PD – No ha mucho, en este siglo XXI, en Terrassa, se discutía si el impecable e implacable Alfonso Sala merecía o no una calle con nombre y apellidos, más allá del céntrico paseo con el título nobiliario que le concedieron. Un debate estéril y en contra de las apetencias y deseos del mismísimo conde afectado, humilde servidor de la pujanza endogámica, uno de los pocos -quizás el único- que se pudo dar el lujo de rechazar en vida tal distinción en el nomenclátor callejero de la ciudad, como hizo notar por escrito en una carta dirigida al agradecido alcalde salista de turno que tuvo semejante brillantísima idea con demasiada antelación.

La ciudad republicana

Ciudad de vapores y chimeneas, conocida por sus telas, fibras, tejidos, paños y calcetines, en la que se desarrolló una industria lanera que, gracias a la explotación de mano de obra (también infantil), catapultó a una burguesía de apellidos reducidos que, a su vez, impulsó un movimiento cultural y una arquitectura modernista que, en la actualidad, a toro pasado, mola honrar festivamente en primavera.

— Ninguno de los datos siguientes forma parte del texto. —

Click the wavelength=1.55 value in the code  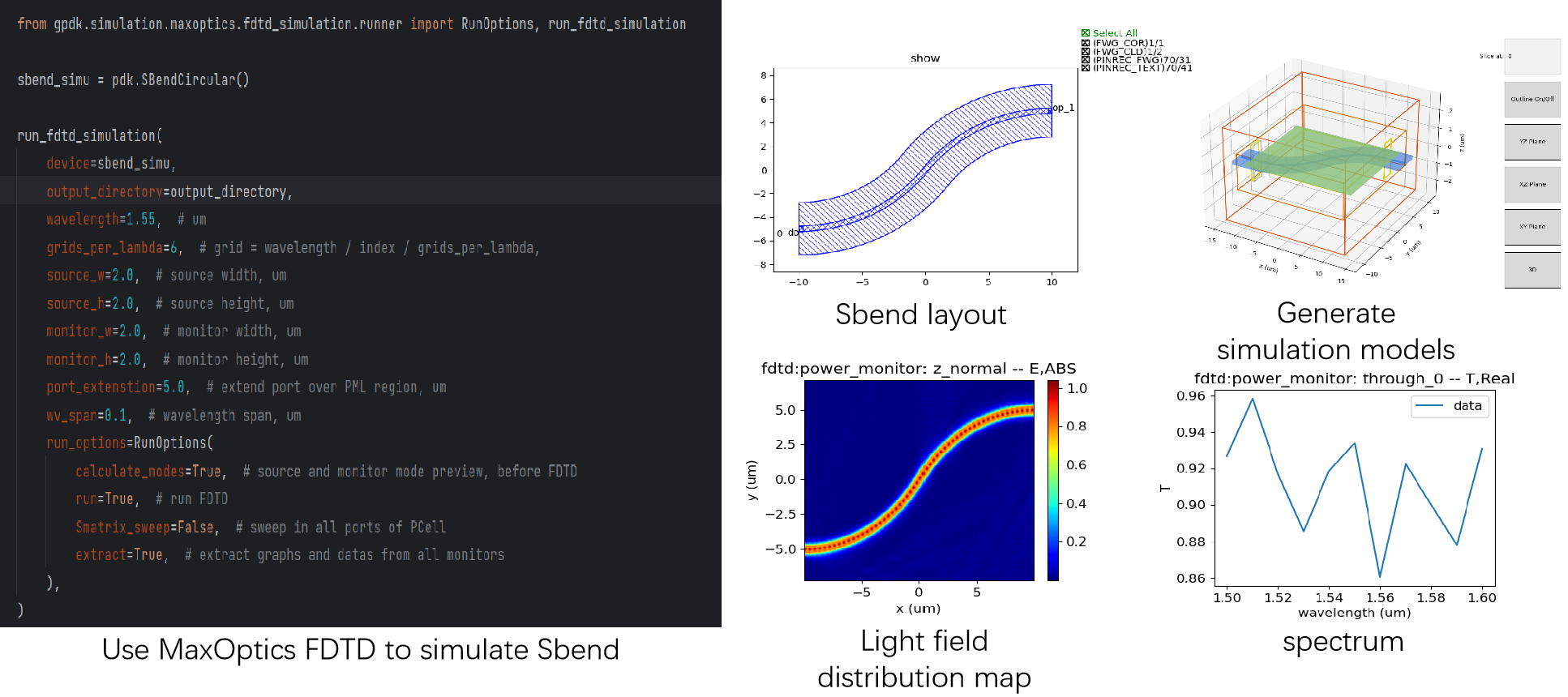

Ciudad de larga tradición textil en la que los monárquicos (carlistas o no) también dejaron honda huella. Ciudad donde la actriz y coplera Paquita Rico, en 1959, fue definitivamente coronada.

Paquita Rico ya había interpretado el papel de María de las Mercedes de Orleans y Borbón, reina consorte, primera esposa de su primo, el monarca Alfonso XII, el de las preguntitas chorras en aquellas películas añejas y caramelizadas protagonizadas por Vicente Parra. Con el papel de la desdichada María de las Mercedes, que muere a los pocos meses de casarse con el rey, tras vivir el romanticismo loco de un amor -¡glups!- casi adolescente entre primos; Paquita Rico se consagró como famosa soberana de la época. Su última aparición estelar en el cine, ya en los años ochenta, fue en la película El Cid Cabreador, una obra maestra que ya se intuye en el propio título, en la que parodiaba, sin atisbo de Sissi emperatriz, a la mismísima Doña Urraca, reina zamorana, la del cerco. Nada de ello, ciñéndose a la majestuosidad, es comparable a lo que experimentó Paquita en la ciudad de las sucias chimeneas y de las bonitas telas para lencería, Terrassa, donde, en el marco de un festival benéfico, fue conducida al más alto trono del muslamen sin carreras y, con pompa y boato, proclamada oficialmente “Reina de las Medias de España”.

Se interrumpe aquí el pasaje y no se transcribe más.